Life-changing treatment options for chronic patients
UNTIL recently, Margaret Anderson had to travel every week to receive the only treatment keeping her alive.
For the 79-year-old retired teacher and leukaemia patient, that seemingly short trip from Hervey Bay to Maryborough and back meant a two-day recovery.
That's all changed under a newly-established Wide Bay Hospital and Health Service model which delivers flexible and multi-disciplinary care to patients at home or closer to in an effort to reduce the lengths of stay and need for hospital admissions.
Mrs Anderson can now receive her platelet transfusion in Hervey Bay at the local Integrated Care Access Team (iCAT) clinic.
"I really did find travel difficult as I don't have much energy as it is, and it took the complete day away from me. That flowed over to the next day because I was tired from how the trip drained energy from me," she said
"Now it's just an hour-and-a-half appointment, which is just marvellous and I'm very grateful.
"The care I get is outstanding, it's wonderful treatment with caring and professional staff - I'm lucky to have them caring for me."
The iCAT team is using a holistic approach to providing care for patients with chronic illnesses, focusing on wellness and community management. The aim is to end the cycle of repeat emergency admissions and hospitalisations.
It's made up of work streams including nurse practitioners, nurse navigators, diabetes education, aged care Assessment, rehabilitation team, Hospital In The Home, medical, nursing, physiotherapy, occupational therapy, dietetics and speech pathology, to best support patients needing frequent sub-acute care.
Wide Bay Hospital and Health Board Chair Peta Jamieson said iCAT was a great demonstration of key goals in WBHHS's strategic plan, Care Comes First… Through Patients' Eyes, including enhancing holistic health care and early intervention.
"The iCAT model is all about providing the right care, at the right time, in the right place - acknowledging that this sometimes isn't inside the walls of a hospital," Ms Jamieson said.
"By delivering proactive and agile care to patients with chronic diseases, iCAT aims to reduce overall preventable hospital admissions and also manage conditions earlier so they don't end up as acute presentations down the track.
"It's also about encouraging people to manage their conditions better at home or in the community, and to take steps to improve their own wellness.
"Given our region has higher proportions of older people and incidences of chronic illness than state averages, modern models of care like these are crucial."
WBHHS Chief Executive Debbie Carroll said the establishment of iCAT was part of a move to rethink the way health care was delivered.
"Up until now, we've probably tended to think hospital care first, community care after. But under this model, we want to be thinking of iCAT first, if appropriate, and hospital care only if it's necessary," Ms Carroll said.

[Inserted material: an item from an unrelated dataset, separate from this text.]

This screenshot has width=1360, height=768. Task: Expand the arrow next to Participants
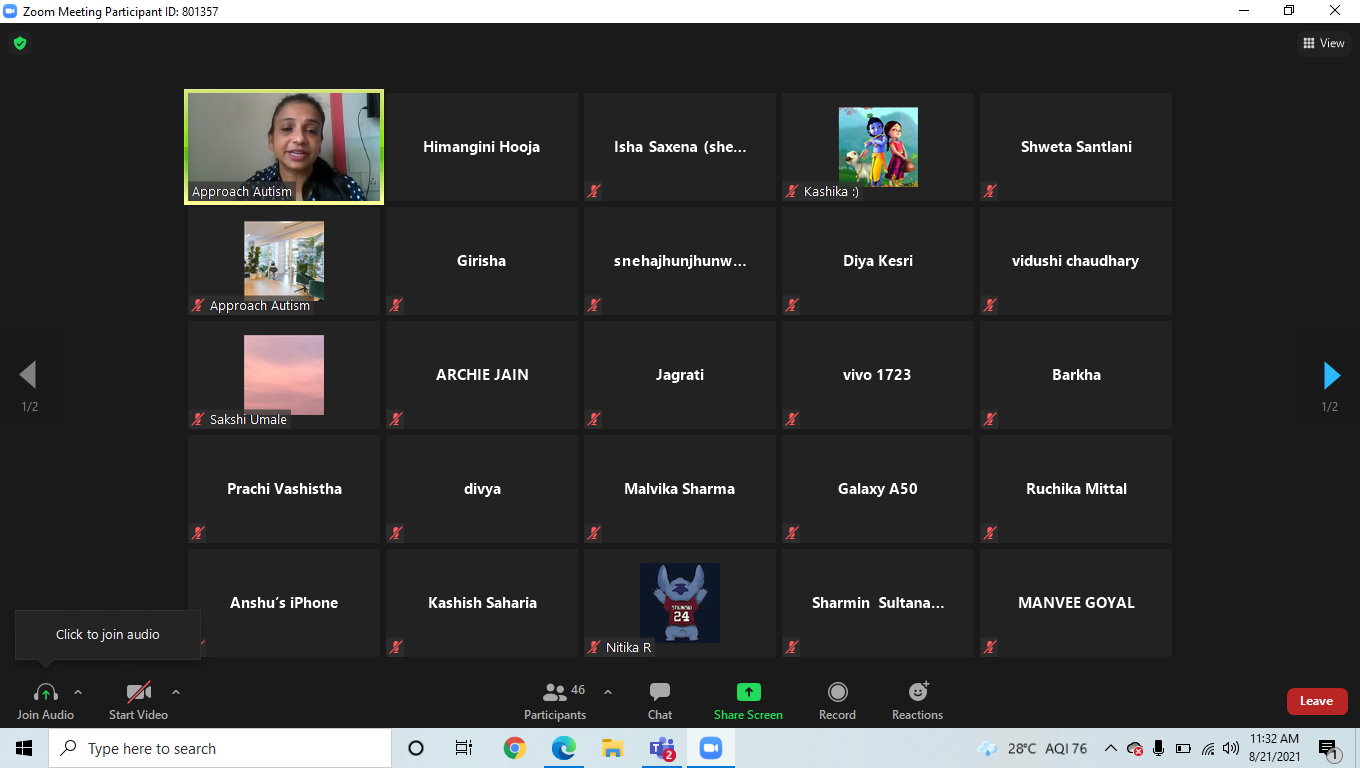608,692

"As well as having clinicians with different areas of expertise working together in a planned approach with the patient in their own home as much as possible, iCAT can identify other needs - especially if they are socially isolated.
"That may mean helping them to arrange appointments with their GP, checking that their social needs are being met, linking them with services that deliver scripts to their home or making sure they have the help they need to get their groceries.
"The end goal is to ensure a patient's needs are being met in an environment where they're most comfortable, while also maintaining our hospital capacity for more acute cases."